The suits allege the defendants committed public disclosure of private facts, deception, intentional infliction of emotional distress, identity deception and theft.
Both women are seeking a permanent injunction requiring the defendants to stop using and remove their names, image and likeness from the documentary and on social media.
They also seek a jury trial and to recover compensatory and punitive damages, as well as up to three time their damages, costs and attorney fees and other expenses associated with the suit.
2 thoughts on “Two ‘secret children’ of ex-Indy fertility doctor sue Netflix for revealing identities”
One wonders if their standing will be challenged by defendants’ attorneys.

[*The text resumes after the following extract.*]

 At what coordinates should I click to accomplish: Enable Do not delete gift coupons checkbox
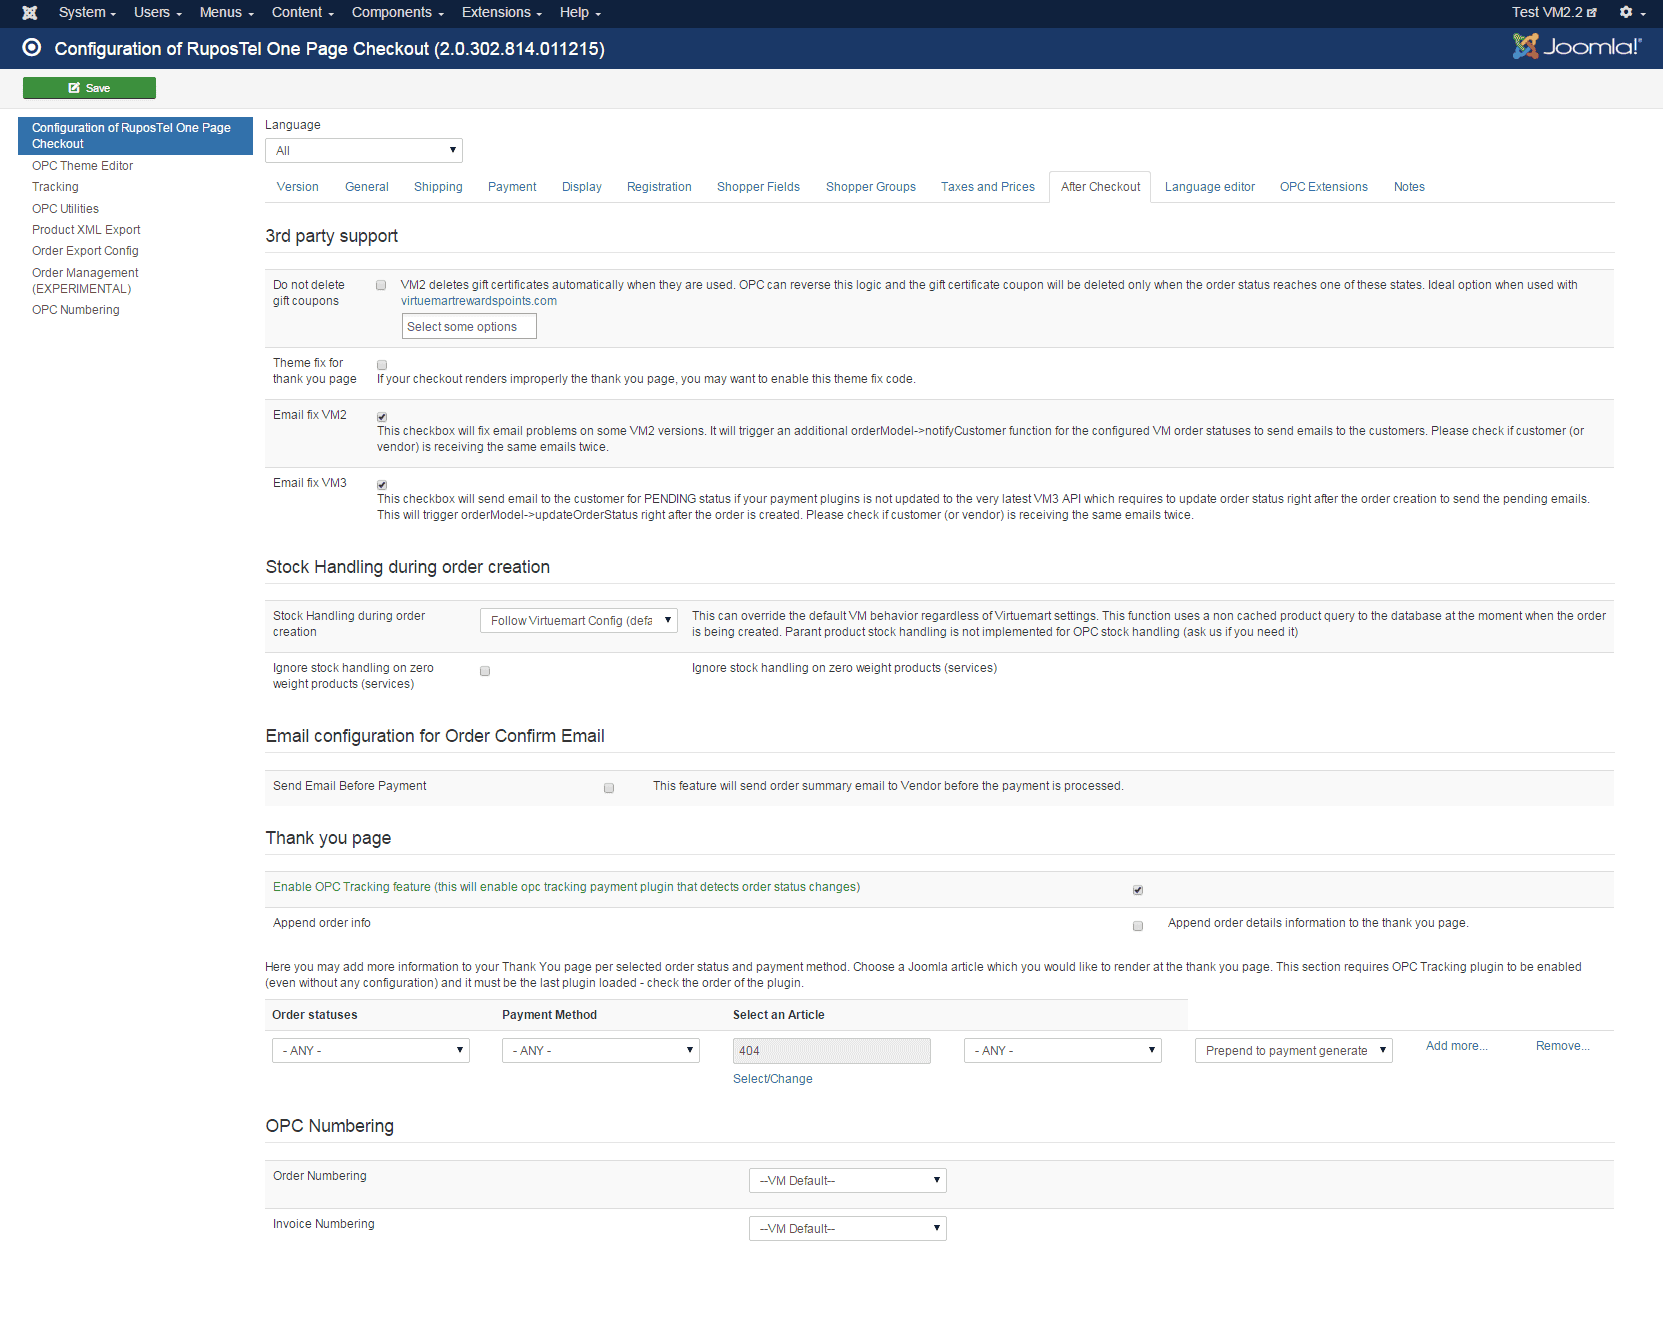381,285
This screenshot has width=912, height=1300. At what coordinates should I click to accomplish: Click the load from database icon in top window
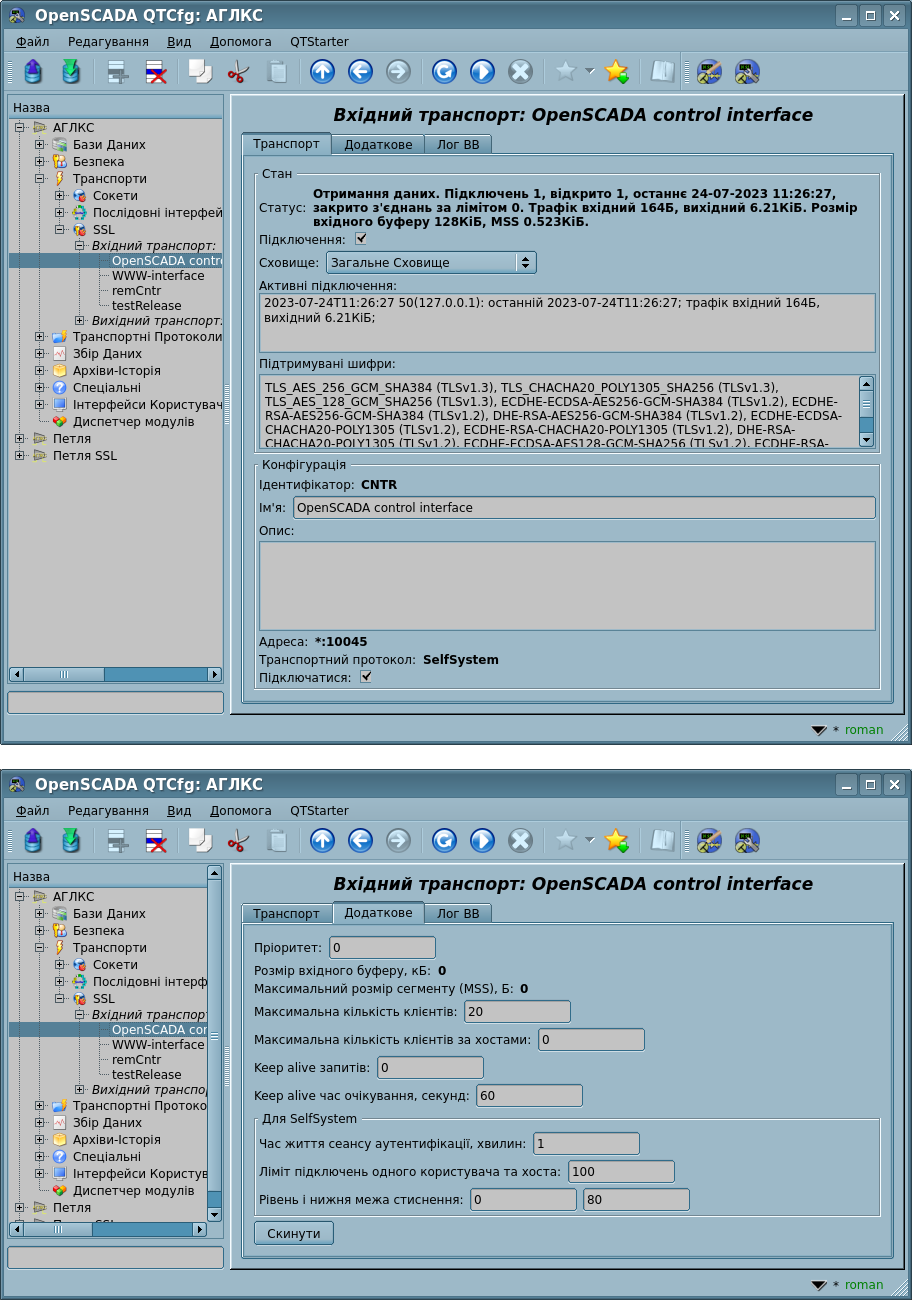click(33, 71)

They were victims of a crime. The media often identifies victims of a crime. Sometimes though, because of the nature of the offense, they won’t identify them. But I think that’s simply a practice adopted out of respect for the victim’s privacy. I don’t think it’s a legal requirement. I kind of doubt there is some sort of right to not be identified. Not that I’m not sympathetic to the people who are identified in this situation.
On a similar topic, I find it offensive when Hollywood produces movies based on a real event, and then misrepresents what happened, making the very real people involved look bad. In most cases, there is nothing those people can do to recover for their damaged reputations.